## Exercise requirements
Some entries follow. Reproduce exactly the lines starting at the one with "[LinkedIn] (142, 2536)" and stopping after the one with "How Does the Buyer Apply for PMI? (119, 991)".

(Pixel coordinate grounding data)

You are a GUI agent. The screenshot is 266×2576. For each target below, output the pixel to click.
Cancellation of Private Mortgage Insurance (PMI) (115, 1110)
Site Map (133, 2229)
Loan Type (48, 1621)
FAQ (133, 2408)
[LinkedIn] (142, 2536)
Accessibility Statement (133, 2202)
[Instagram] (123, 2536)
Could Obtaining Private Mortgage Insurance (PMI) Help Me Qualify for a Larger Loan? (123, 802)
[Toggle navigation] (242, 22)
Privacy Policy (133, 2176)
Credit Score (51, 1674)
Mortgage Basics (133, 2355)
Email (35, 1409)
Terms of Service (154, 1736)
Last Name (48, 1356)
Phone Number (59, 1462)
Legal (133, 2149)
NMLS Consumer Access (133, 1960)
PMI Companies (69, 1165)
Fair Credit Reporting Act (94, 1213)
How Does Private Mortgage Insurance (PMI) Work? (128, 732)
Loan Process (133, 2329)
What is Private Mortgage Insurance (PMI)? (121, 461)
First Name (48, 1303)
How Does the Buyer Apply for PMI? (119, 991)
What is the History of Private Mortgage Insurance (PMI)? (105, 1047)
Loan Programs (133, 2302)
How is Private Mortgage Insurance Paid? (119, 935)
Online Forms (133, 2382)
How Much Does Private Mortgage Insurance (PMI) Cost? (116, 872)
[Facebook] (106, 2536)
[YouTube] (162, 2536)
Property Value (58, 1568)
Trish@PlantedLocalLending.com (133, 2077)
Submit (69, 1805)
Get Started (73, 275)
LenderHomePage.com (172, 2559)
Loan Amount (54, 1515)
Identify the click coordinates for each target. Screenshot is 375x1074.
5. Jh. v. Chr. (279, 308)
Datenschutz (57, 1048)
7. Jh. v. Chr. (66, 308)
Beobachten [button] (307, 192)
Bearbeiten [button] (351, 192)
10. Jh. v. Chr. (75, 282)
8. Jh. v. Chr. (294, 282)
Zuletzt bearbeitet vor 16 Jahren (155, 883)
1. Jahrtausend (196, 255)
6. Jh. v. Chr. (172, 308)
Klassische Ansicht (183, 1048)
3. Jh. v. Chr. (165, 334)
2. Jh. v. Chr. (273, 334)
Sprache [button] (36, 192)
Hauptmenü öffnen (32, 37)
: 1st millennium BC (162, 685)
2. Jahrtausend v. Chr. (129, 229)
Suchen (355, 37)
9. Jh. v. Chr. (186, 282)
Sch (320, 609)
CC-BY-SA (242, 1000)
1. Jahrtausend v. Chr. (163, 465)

## Reply
[LinkedIn] (142, 2536)
Accessibility Statement (133, 2202)
[Instagram] (123, 2536)
Could Obtaining Private Mortgage Insurance (PMI) Help Me Qualify for a Larger Loan? (123, 802)
[Toggle navigation] (242, 22)
Privacy Policy (133, 2176)
Credit Score (51, 1674)
Mortgage Basics (133, 2355)
Email (35, 1409)
Terms of Service (154, 1736)
Last Name (48, 1356)
Phone Number (59, 1462)
Legal (133, 2149)
NMLS Consumer Access (133, 1960)
PMI Companies (69, 1165)
Fair Credit Reporting Act (94, 1213)
How Does Private Mortgage Insurance (PMI) Work? (128, 732)
Loan Process (133, 2329)
What is Private Mortgage Insurance (PMI)? (121, 461)
First Name (48, 1303)
How Does the Buyer Apply for PMI? (119, 991)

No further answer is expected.